The Co-operative College has announced that Simon Parkinson will be joining as Principal and Chief Executive designate at the start of March, and taking over the role of CEP in April. Simon has spent the past 16 years working at Royal Mencap Society, the country’s leading charity for people with learning disabilities, most recently as the Director of External Relations and Communities. Simon was responsible for both building and supporting the membership of Royal Mencap Society and leading their specialist education, learning and work provision.
Simon grew up in Salford and attended both Salford University and Warwick University. He has a Masters degree in Public Administration and now lives in Slaithwaite, West Yorkshire. His two daughters attend Honley High School, a co-operative Trust, where he is a governor. Simon will be using both Twitter (@SimonParkinson6) and Linked In as a way of promoting the work of the College.
Simon said: “I am excited by the opportunity to lead the Co-operative College through the next stage of its journey and I am looking forward to meeting as many people as possible in the co-operative movement and understanding how the College can continue to help support the work of the movement. I would like to acknowledge the great job that my predecessor, Mervyn Wilson, has done over many years at the College. Everyone at the College wishes him well for the future.”
Mervyn Wilson, who retires as Principal and Chief Executive at the end of March after a long career in the co-operative movement, added: “After more than twenty years at the College, with over fourteen of those as Principal, I am pleased to have a successor who has a foot both in and outside of the co-operative movement. I am confident that I am leaving the College with a very capable team, and that Simon has the experience, expertise and enthusiasm to build on the College’s work for the future.”
Nigel Todd, the Chair of the College’s Trustees, who oversaw the recruitment process, said: “We’re delighted with the appointment of Simon Parkinson. He will be joining us at a point when the Co-operative College embarks on a new and exciting phase in its long history, becoming an educational co-operative in its own right. Simon’s background in a national, membership-based voluntary organisation, and his awareness of the co-operative movement, are tremendous assets to bring to the role of Principal and Chief Executive.”
In addition, Dr Cilla Ross, the College’s current Co-operative Learning & Development Manager, will become Vice-Principal following the retirement of current Vice-Principal – Co-operative Education and Research, Dr Linda Shaw. Linda is another long-serving member of College staff, who joined soon after the College returned to Manchester from Leicestershire in 2001. Cilla Ross trained as a historian and has a background working in higher, adult and trade union education. Before joining the College as a staff member in 2014 Cilla had previously worked as a College associate, delivering programmes for Twin Trading in Ghana and Tanzania on behalf of the College as well as co-managing a number of projects in East Africa.
Cilla commented: “This role will allow me to build on the skills, knowledge and experience I have developed through my very diverse background in education and research. This has stretched across a passionate commitment to values-driven education, whether community, trade union or higher education, and my job has always been to be a bridge between those things. I am a non-traditional educator and researcher and I have always wanted to work in social movements due my interest in change and empowerment, so this role is a natural progression for me.”

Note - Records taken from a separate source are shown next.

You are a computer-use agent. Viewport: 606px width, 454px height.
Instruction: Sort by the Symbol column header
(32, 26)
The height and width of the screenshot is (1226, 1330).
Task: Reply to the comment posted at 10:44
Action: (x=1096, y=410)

She added: ”We are at an incredible moment for co-operative ideas and the movement, with both policy change and the repositioning of co-operative thinking as the movement is rebuilt after recent crises. We know globally how important the co-operative movement is and the College can play a critical role in enhancing its renewal in the UK as the movement responds to change and refreshes itself. ”
Mervyn Wilson commented: “The College has a strong team in place, which builds on its existing strength and depth. This means that the College can lose some veterans but retain the institutional and residual knowledge which has been built up over its long history. With the College centenary fast-approaching, and with a far more diverse co-operative sector than that at the time when I joined the College, there are now major opportunities for Simon and the team to seize.”